Local Housing Allowance freeze fuelling homelessness

New analysis by London Councils shows a significant reduction in the number of homes affordable to Londoners receiving Local Housing Allowance (LHA) over the past four years.

London Councils has calculated that below 15 per cent of private sector rents across the capital are covered by LHA rates. People who are eligible for LHA receive it as part of their housing benefit or Universal Credit payment to cover their housing costs if they have a private landlord. In areas such as Outer South West London, not a single property is affordable for single claimants looking for a room in a shared house.

Additionally, 45 per cent of the almost 200,000 low-income London households claiming LHA for private sector properties do not receive enough housing benefit to cover their rent. Such households face an average shortfall of £50.71 per week, with households trying to bridge the gap through cutting back on essential spending and facing rent arrears, putting them in danger of becoming homeless.

Boroughs believe that the trend of overcrowding is due to the lack of affordable accommodation at an appropriate size.
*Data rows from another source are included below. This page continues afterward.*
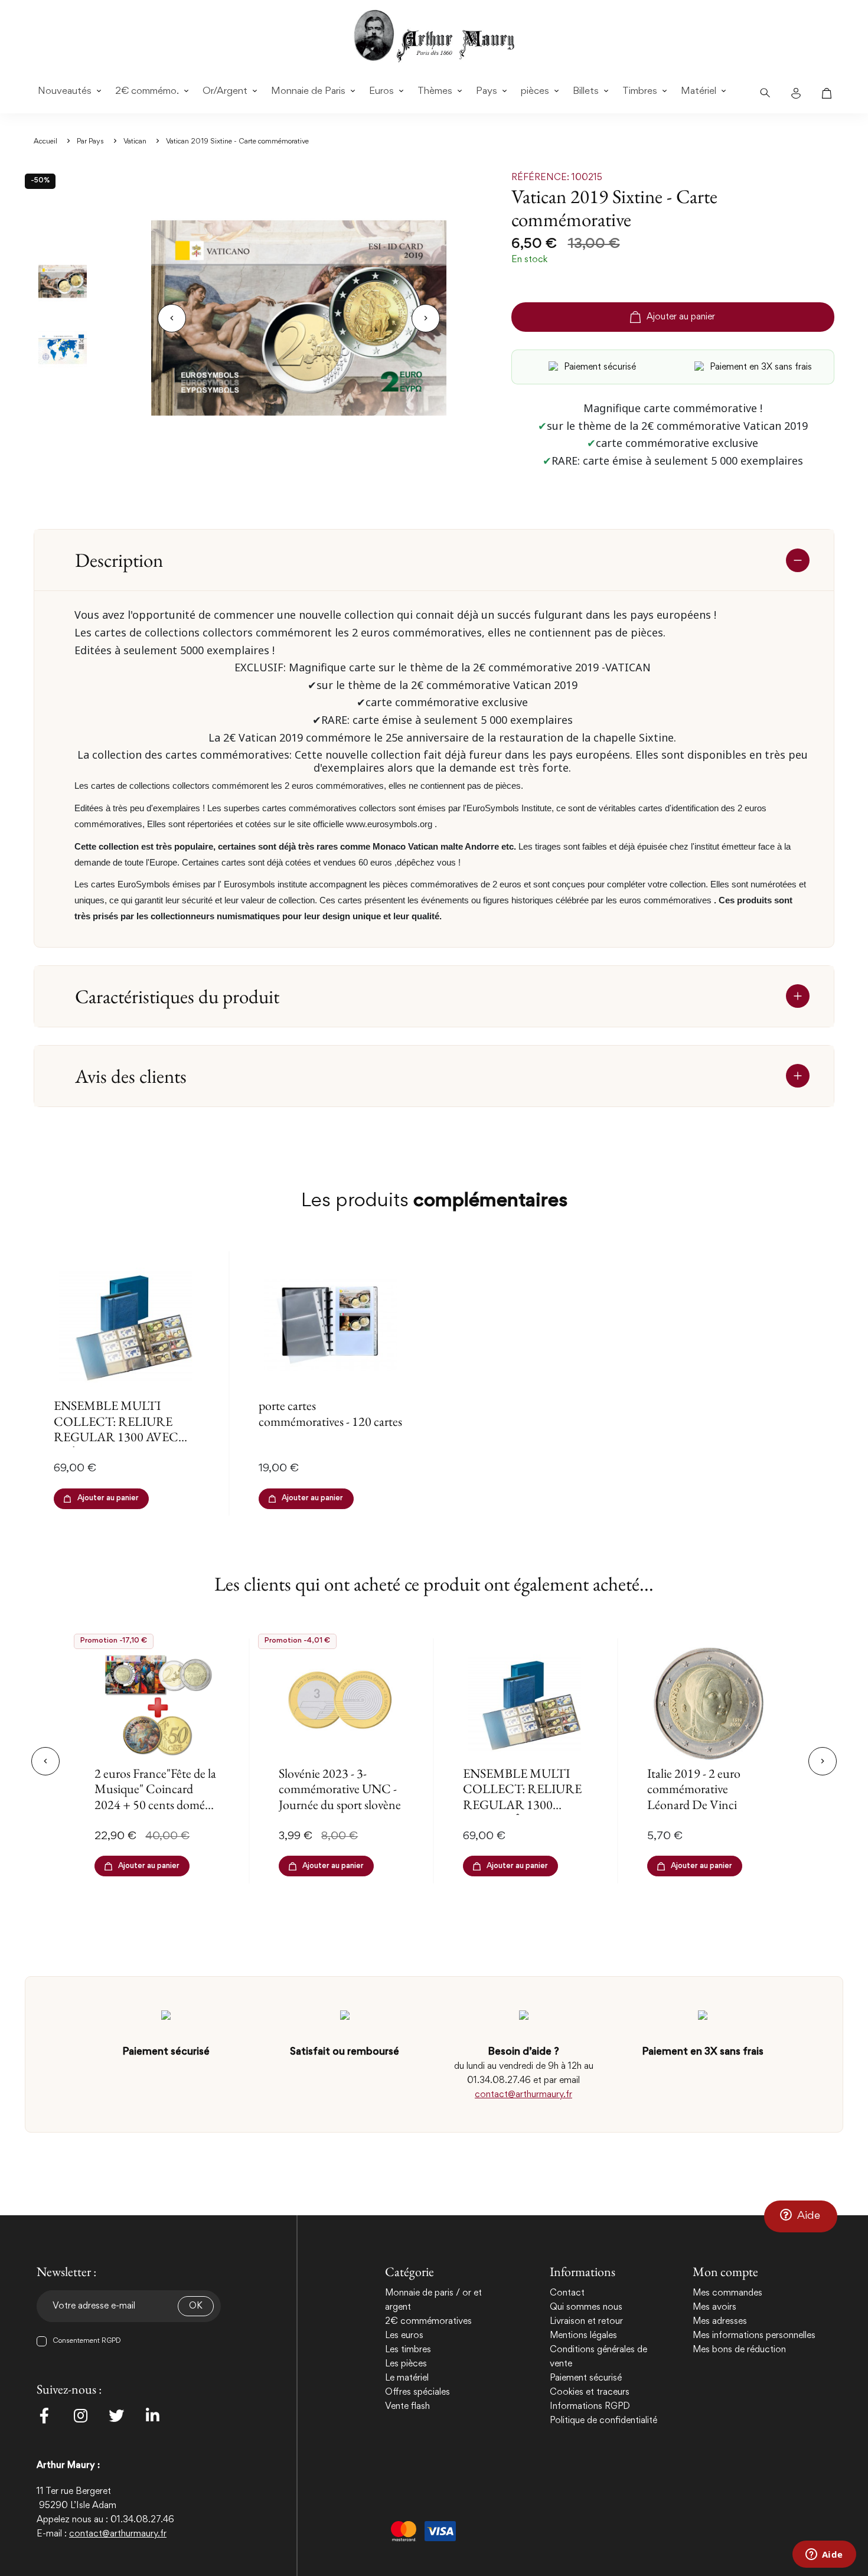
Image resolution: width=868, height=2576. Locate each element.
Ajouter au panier (681, 317)
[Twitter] (116, 2415)
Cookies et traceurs (589, 2392)
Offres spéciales (417, 2392)
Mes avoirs (714, 2307)
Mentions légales (583, 2336)
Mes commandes (727, 2293)
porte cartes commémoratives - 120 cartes (330, 1413)
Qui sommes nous (586, 2307)
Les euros (404, 2336)
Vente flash (407, 2406)
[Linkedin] (152, 2415)
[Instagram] (80, 2415)
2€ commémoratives (428, 2321)
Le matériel (407, 2378)
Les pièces (406, 2364)
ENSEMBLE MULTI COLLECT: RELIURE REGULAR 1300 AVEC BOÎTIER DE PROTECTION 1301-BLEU (116, 1444)
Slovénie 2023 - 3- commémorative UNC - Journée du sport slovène (340, 1789)
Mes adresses (720, 2321)
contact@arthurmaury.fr (523, 2095)
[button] (800, 2216)
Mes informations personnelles (754, 2336)
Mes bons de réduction (739, 2350)
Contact (567, 2293)
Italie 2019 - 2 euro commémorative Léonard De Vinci (693, 1789)
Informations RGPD (590, 2406)
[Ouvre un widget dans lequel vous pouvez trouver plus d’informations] (824, 2555)
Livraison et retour (586, 2321)
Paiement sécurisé (586, 2378)
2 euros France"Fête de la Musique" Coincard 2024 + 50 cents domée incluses (155, 1797)
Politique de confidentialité (603, 2421)
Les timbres (408, 2350)
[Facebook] (44, 2415)
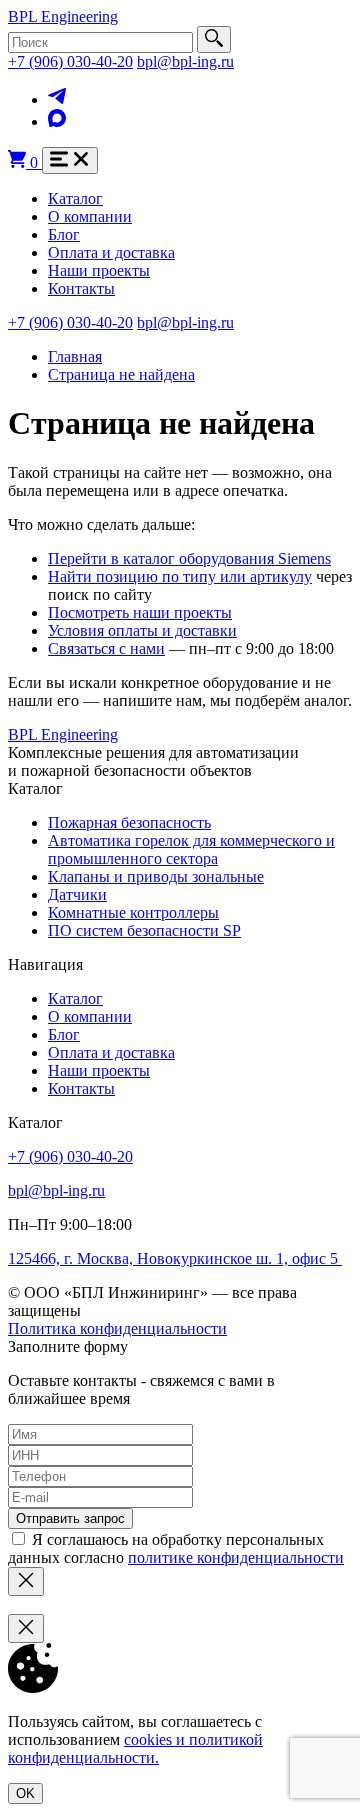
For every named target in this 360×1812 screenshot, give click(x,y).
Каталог (75, 198)
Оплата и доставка (111, 252)
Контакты (81, 288)
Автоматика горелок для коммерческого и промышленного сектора (191, 849)
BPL (63, 16)
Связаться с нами (106, 648)
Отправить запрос (70, 1518)
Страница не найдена (121, 374)
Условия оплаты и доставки (142, 630)
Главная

In total, 19 per cent of claimants across the capital live in properties with fewer bedrooms than they are entitled to – with this rising to a third of claimants in some areas.

The organisation is urging the government to boost LHA so that claimants can afford at least the lowest 30 per cent of local market rents. Boroughs believe this would help prevent homelessness for thousands of Londoners, while reducing the wider costs to the public sector that homelessness creates.  

Muhammed Butt, London Councils’ executive member for welfare, empowerment and inclusion, said: “The counterproductive LHA freeze is fuelling London’s skyrocketing rates of homelessness. Keeping LHA frozen during a period of fast-rising rents has made private renting in the capital increasingly unaffordable. The resulting pressures on household finances are immense and a crucial factor in the increase in homelessness, with the number of homeless households in London 50 per cent higher at the end of 2017/18 compared to 2010/11.

“Bringing LHA back up so that claimants could afford at least 30 per cent of local housing in the private rented sector would significantly improve accommodation options for Londoners and would represent a big step forward in tackling homelessness in the capital.”

Greg Beales, campaign director at Shelter, said: “When housing benefit is so low that people are having to find over £50 of week to cover even the lowest rents, they face grim decisions between food, electric bills and keeping a roof over their head.

“The problem isn’t just confined to London, there is a gap between LHA and the bottom third of rents in 97 per cent of areas across the country. The benefits freeze is pricing people out of anywhere to call home, and directly stoking the homelessness crisis. We urge the government to lift the freeze and raise housing benefit so it can actually cover rent, or we will keep seeing people pushed into poverty and homelessness as a result.”